> _Excerpted text_:
# # #

Presidential Speeches

Grover Cleveland Inaugural Address 1885




Grover Cleveland Inaugural Address 1885

President Grover Cleveland
First inaugural address, Wednesday, March 4, 1885

Speech Transcript:

Fellow-Citizens:

In the presence of this vast assemblage of my countrymen I am about
to supplement and seal by the oath which I shall take the
manifestation of the will of a great and free people. In the exercise
of their power and right of self-government they have committed to one
of their fellow-citizens a supreme and sacred trust, and he here
consecrates himself to their service.

This impressive ceremony adds little to the solemn sense of
responsibility with which I contemplate the duty I owe to all the
people of the land. Nothing can relieve me from anxiety lest by any
act of mine their interests may suffer, and nothing is needed to
strengthen my resolution to engage every faculty and effort in the
promotion of their welfare.

Amid the din of party strife the people's choice was made, but its
attendant circumstances have demonstrated anew the strength and
safety of a government by the people. In each succeeding year it more
clearly appears that our democratic principle needs no apology, and
that in its fearless and faithful application is to be found the
surest guaranty of good government.

But the best results in the operation of a government wherein every
citizen has a share largely depend upon a proper limitation of purely
partisan zeal and effort and a correct appreciation of the time when
the heat of the partisan should be merged in the patriotism of the
citizen.

To-day the executive branch of the Government is transferred to new
keeping. But this is still the Government of all the people, and it
should be none the less an object of their affectionate solicitude.
At this hour the animosities of political strife, the bitterness of
partisan defeat, and the exultation of partisan triumph should be
supplanted by an ungrudging acquiescence in the popular will and a
sober, conscientious concern for the general weal. Moreover, if from
this hour we cheerfully and honestly abandon all sectional prejudice
and distrust, and determine, with manly confidence in one another, to
work out harmoniously the achievements of our national destiny, we
shall deserve to realize all the benefits which our happy form of
government can bestow.

On this auspicious occasion we may well renew the pledge of our
devotion to the Constitution, which, launched by the founders of the
Republic and consecrated by their prayers and patriotic devotion, has
for almost a century borne the hopes and the aspirations of a great
people through prosperity and peace and through the shock of foreign
conflicts and the perils of domestic strife and vicissitudes.

# # #

> _Recorded information_:
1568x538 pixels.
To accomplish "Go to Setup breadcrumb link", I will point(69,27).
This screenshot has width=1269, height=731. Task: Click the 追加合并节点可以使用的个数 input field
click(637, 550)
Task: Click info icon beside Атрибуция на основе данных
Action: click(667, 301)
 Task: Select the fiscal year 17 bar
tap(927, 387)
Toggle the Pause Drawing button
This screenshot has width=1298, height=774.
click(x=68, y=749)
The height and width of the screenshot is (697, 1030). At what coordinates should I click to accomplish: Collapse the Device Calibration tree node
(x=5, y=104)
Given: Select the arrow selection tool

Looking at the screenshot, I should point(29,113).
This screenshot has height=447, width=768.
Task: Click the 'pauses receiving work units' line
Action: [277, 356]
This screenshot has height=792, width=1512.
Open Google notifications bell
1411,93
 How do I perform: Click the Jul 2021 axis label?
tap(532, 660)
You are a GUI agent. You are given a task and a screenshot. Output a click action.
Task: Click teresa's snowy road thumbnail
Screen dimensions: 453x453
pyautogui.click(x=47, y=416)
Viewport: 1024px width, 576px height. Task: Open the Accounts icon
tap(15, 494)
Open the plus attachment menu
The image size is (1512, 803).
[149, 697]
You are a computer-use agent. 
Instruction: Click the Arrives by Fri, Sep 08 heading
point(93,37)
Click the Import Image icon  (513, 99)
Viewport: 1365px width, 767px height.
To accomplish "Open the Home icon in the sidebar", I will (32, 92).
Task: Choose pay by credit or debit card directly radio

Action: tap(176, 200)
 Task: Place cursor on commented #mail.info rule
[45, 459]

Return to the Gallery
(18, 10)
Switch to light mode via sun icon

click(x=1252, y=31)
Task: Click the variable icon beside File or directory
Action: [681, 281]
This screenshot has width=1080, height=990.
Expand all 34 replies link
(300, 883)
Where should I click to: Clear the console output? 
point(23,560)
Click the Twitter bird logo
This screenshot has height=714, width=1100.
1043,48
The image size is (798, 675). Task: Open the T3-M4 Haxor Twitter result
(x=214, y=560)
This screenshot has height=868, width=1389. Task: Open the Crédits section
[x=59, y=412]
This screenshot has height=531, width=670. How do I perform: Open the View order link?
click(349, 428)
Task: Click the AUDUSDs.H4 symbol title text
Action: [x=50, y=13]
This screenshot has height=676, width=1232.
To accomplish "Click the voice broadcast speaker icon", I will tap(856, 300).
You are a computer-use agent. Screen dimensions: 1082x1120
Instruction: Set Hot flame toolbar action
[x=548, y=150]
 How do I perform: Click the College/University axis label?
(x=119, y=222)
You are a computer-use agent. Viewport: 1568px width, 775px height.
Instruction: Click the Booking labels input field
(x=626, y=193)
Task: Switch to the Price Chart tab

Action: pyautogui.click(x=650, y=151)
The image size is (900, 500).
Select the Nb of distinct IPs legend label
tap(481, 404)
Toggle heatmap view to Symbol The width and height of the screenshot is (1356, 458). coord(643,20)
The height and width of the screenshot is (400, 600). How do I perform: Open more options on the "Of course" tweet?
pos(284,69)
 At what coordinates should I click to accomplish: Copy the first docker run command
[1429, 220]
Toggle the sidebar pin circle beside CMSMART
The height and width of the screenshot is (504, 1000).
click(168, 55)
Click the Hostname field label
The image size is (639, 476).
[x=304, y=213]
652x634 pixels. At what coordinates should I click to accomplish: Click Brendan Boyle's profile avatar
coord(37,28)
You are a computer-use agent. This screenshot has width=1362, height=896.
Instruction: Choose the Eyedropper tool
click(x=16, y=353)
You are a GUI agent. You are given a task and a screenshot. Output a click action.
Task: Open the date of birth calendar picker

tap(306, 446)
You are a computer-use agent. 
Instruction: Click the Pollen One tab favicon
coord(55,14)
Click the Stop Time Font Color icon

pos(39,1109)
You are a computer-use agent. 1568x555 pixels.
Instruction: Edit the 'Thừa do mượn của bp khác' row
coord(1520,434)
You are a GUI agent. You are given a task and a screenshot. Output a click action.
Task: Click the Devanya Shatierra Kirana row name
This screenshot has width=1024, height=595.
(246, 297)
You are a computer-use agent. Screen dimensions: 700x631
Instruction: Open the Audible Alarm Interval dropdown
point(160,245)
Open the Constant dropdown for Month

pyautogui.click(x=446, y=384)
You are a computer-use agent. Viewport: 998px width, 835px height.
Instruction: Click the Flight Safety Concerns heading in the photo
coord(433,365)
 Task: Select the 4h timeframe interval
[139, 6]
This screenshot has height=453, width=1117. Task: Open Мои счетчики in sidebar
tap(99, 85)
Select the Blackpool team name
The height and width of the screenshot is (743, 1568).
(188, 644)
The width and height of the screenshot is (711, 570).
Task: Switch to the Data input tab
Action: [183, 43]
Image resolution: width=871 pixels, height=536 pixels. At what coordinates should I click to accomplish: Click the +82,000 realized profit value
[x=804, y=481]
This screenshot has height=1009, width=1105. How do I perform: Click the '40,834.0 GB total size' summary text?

# # #

> _Requirement_:
Please reproduce the passage of the inaugural address starting with "In the presence" and going on through "of their welfare.". The rows have no connection to the inaugural address.

> _Solution for this exercise_:
In the presence of this vast assemblage of my countrymen I am about
to supplement and seal by the oath which I shall take the
manifestation of the will of a great and free people. In the exercise
of their power and right of self-government they have committed to one
of their fellow-citizens a supreme and sacred trust, and he here
consecrates himself to their service.

This impressive ceremony adds little to the solemn sense of
responsibility with which I contemplate the duty I owe to all the
people of the land. Nothing can relieve me from anxiety lest by any
act of mine their interests may suffer, and nothing is needed to
strengthen my resolution to engage every faculty and effort in the
promotion of their welfare.